--- START ---

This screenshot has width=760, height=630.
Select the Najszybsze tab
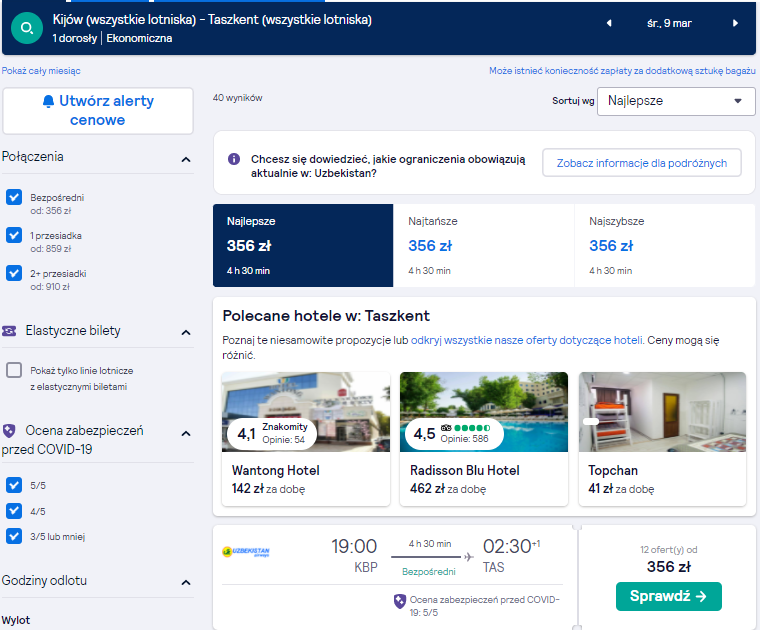click(x=665, y=245)
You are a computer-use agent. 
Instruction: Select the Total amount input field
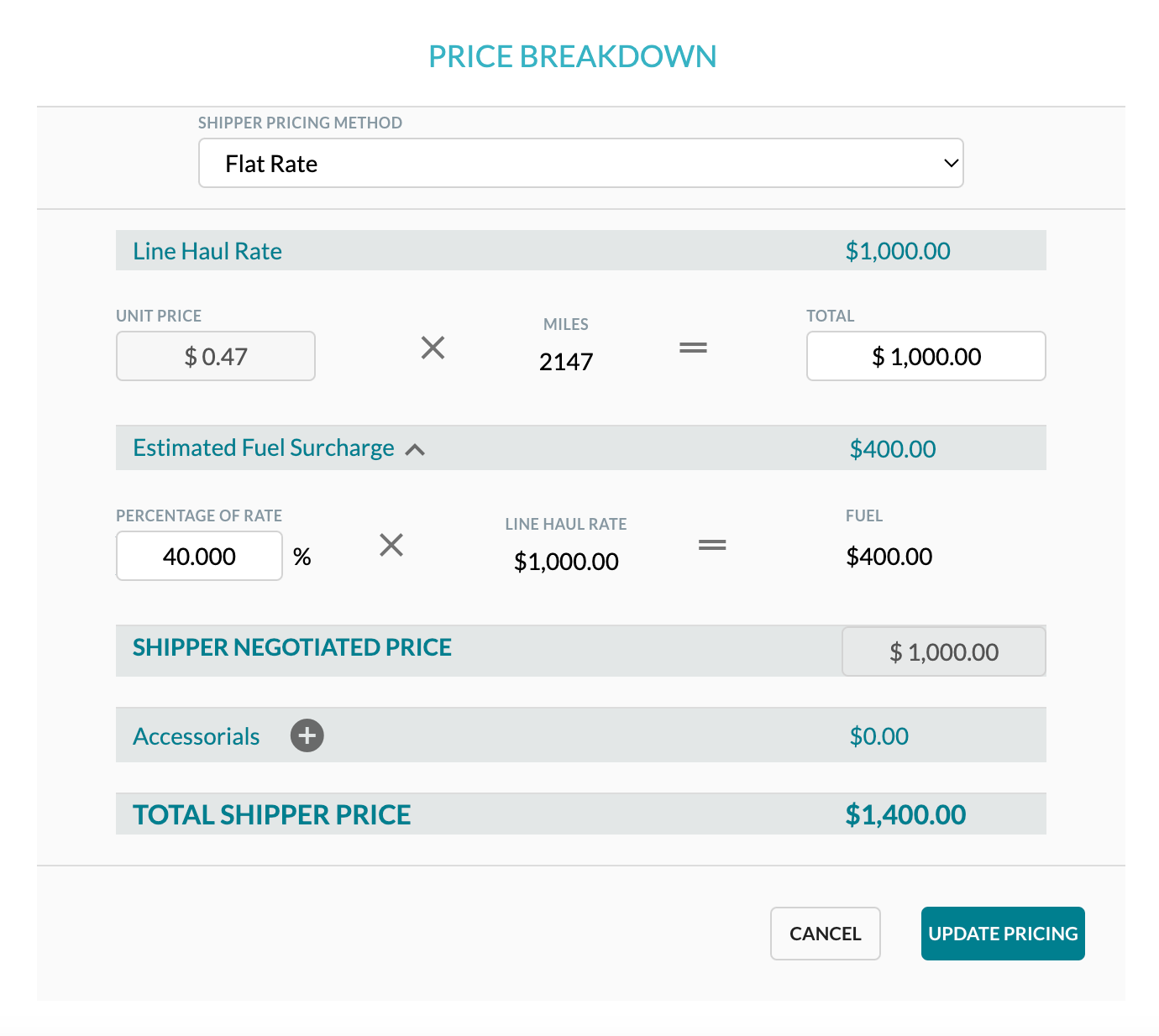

--- END ---

Aim of the exercise: Word for word, repeat each record above; leave out every picture.

Solution for this exercise:
This screenshot has width=760, height=630.
Select the Najszybsze tab
click(x=665, y=245)
You are a computer-use agent. 
Instruction: Select the Total amount input field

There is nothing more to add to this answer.